--- EXTRACT ---
BEGIN

Scott Jackson and Michael Jackson, Cluster Resources, Unifying Heterogeneous Cray Resources and Systems into an Intelligent Single-Scheduled Environment	As Cray systems are expanded and updated with the latest chip sets and technologies (for example, memory and processors), system managers may want to allow users to run jobs across heterogeneous resources to avoid fragmentation. In addition, as next-generation platforms with key differences (such as partition managers like ALPS and CPA) are added, system managers want the ability to submit jobs to the combined system, automatically applying workload to the best-available resources and unifying reporting for managers. This paper will describe how Moab Workload Manager has been integrated with Cray technologies to provide support for running jobs across heterogeneous resources and disparate systems.

END

--- GIVEN INFORMATION ---
BEGIN

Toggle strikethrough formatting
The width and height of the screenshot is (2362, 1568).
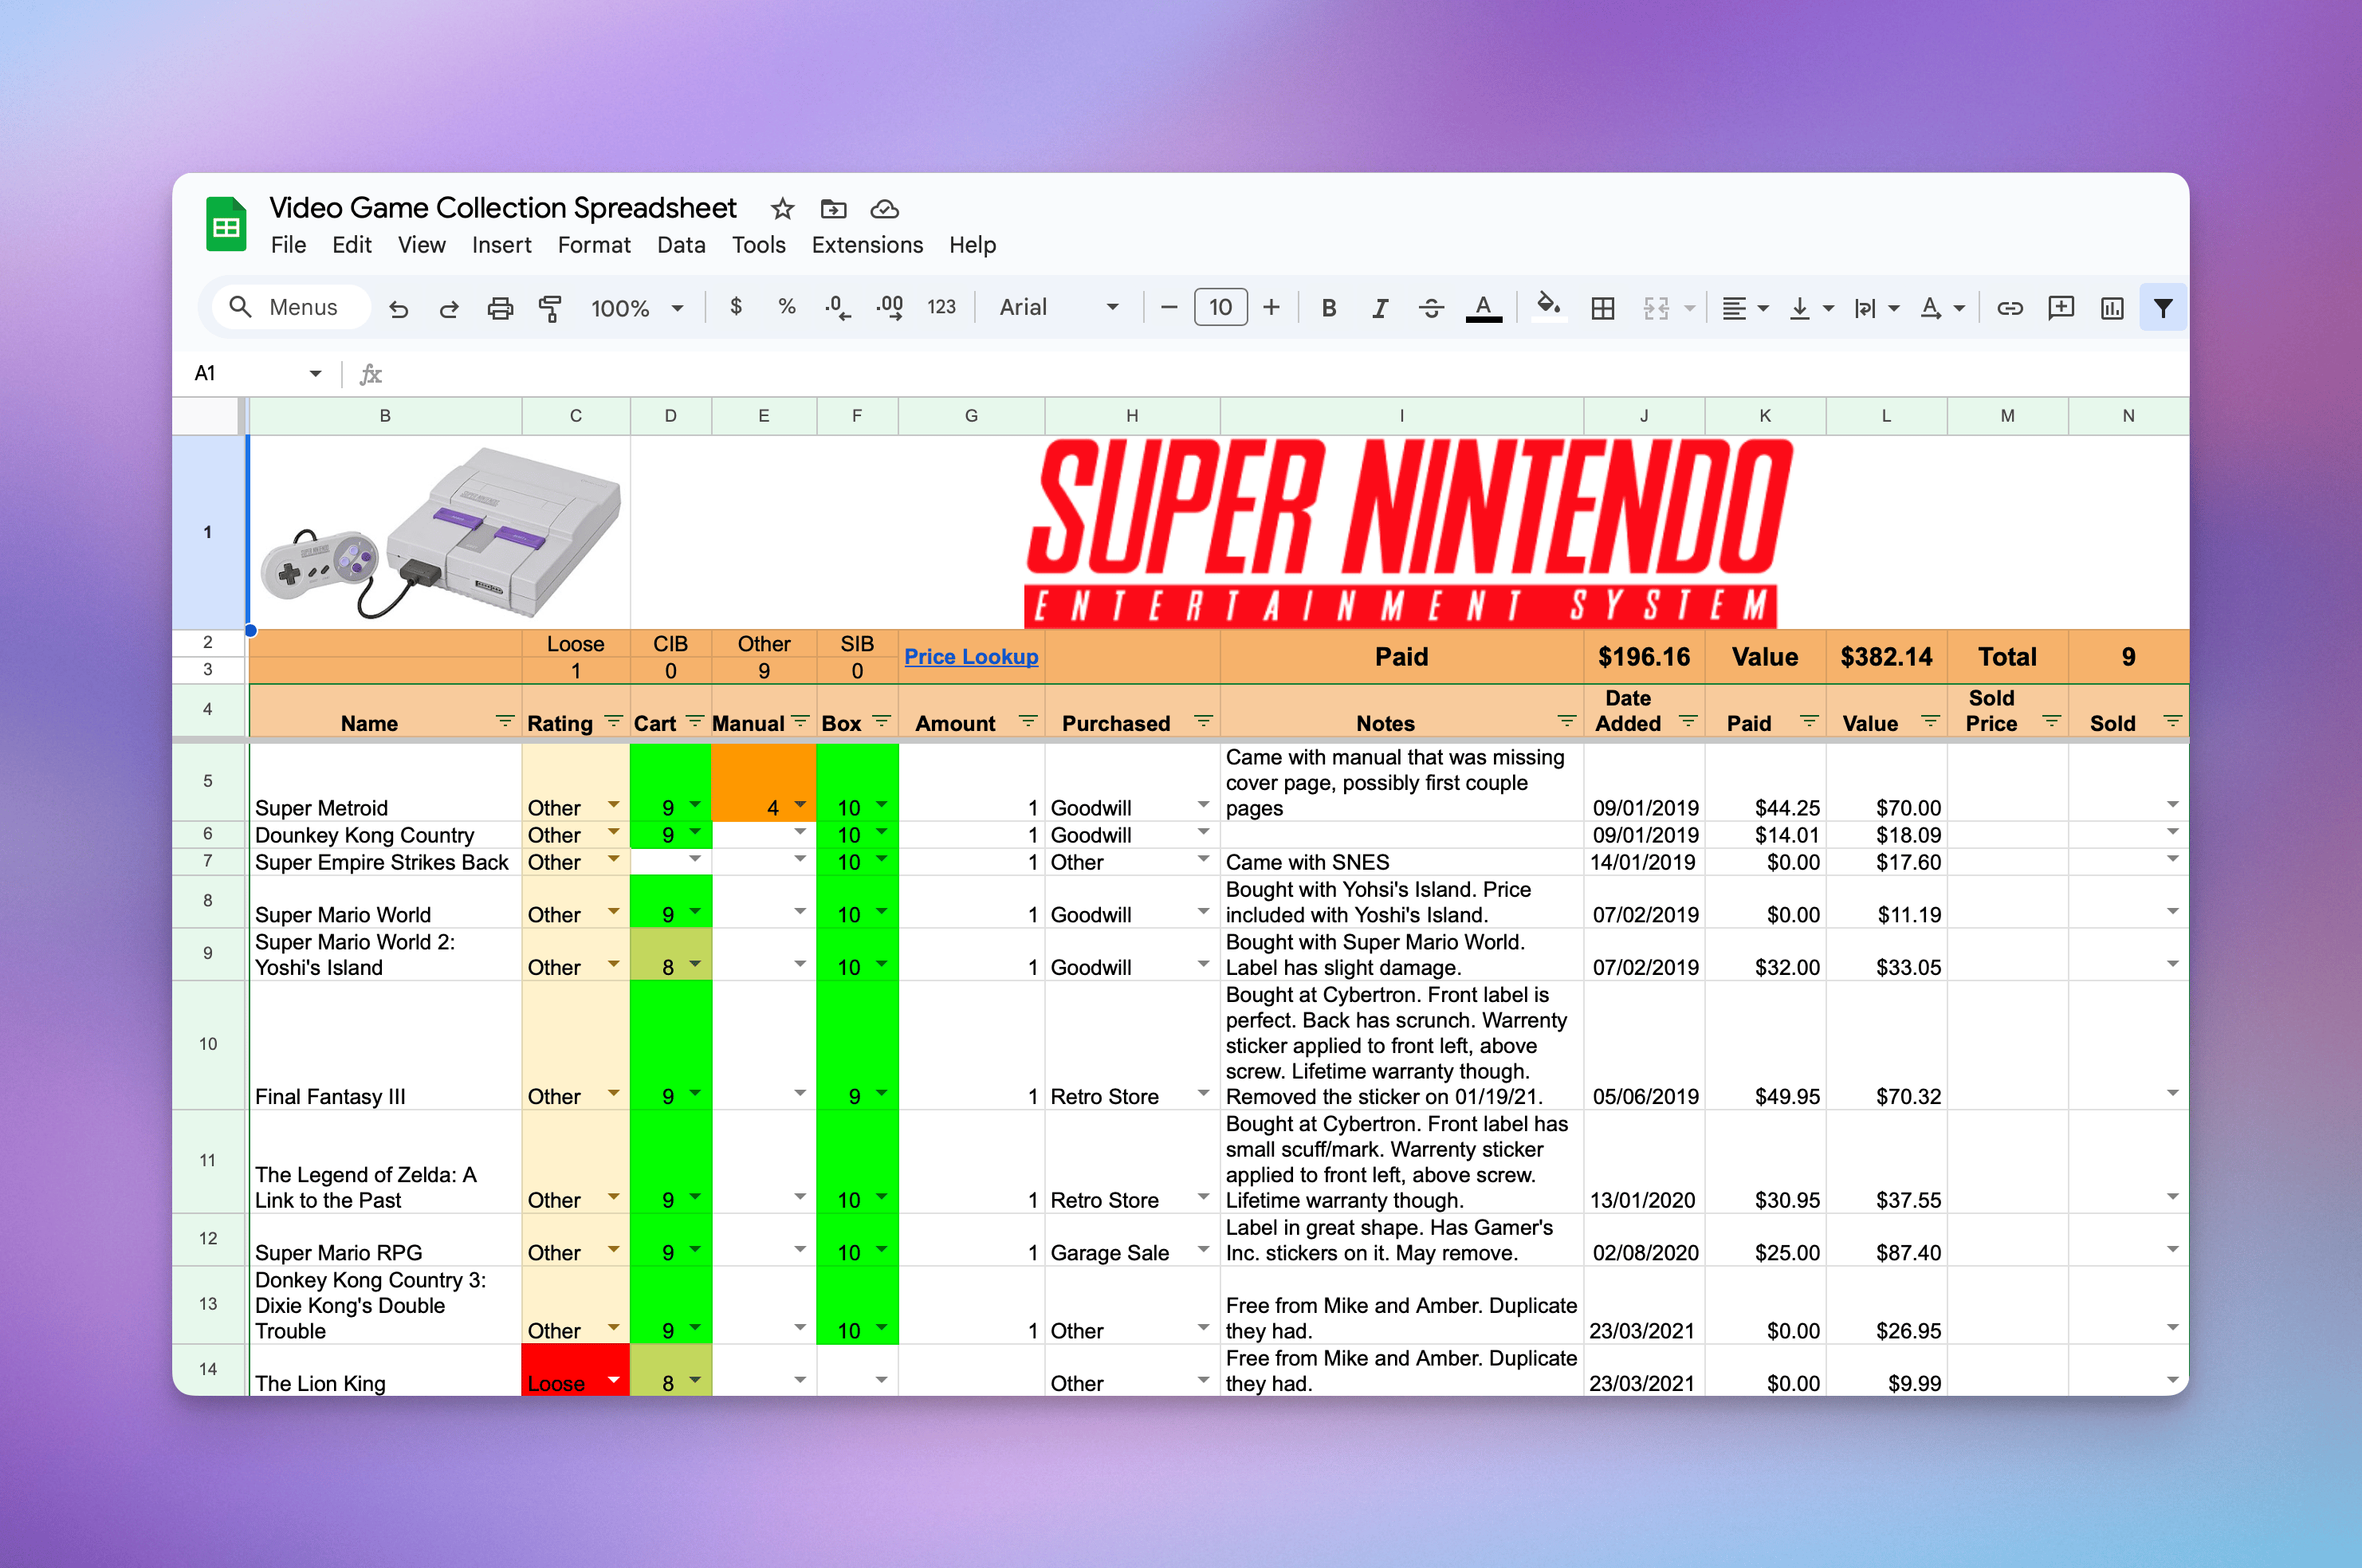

END

--- WHAT IS REQUIRED ---
Reproduce the Cray scheduling abstract word for word from "Scott Jackson and" to "and disparate systems.". Draw only on the abstract about scheduling Cray systems, not on the material.

--- SOLVED PROBLEM ---
Scott Jackson and Michael Jackson, Cluster Resources, Unifying Heterogeneous Cray Resources and Systems into an Intelligent Single-Scheduled Environment	As Cray systems are expanded and updated with the latest chip sets and technologies (for example, memory and processors), system managers may want to allow users to run jobs across heterogeneous resources to avoid fragmentation. In addition, as next-generation platforms with key differences (such as partition managers like ALPS and CPA) are added, system managers want the ability to submit jobs to the combined system, automatically applying workload to the best-available resources and unifying reporting for managers. This paper will describe how Moab Workload Manager has been integrated with Cray technologies to provide support for running jobs across heterogeneous resources and disparate systems.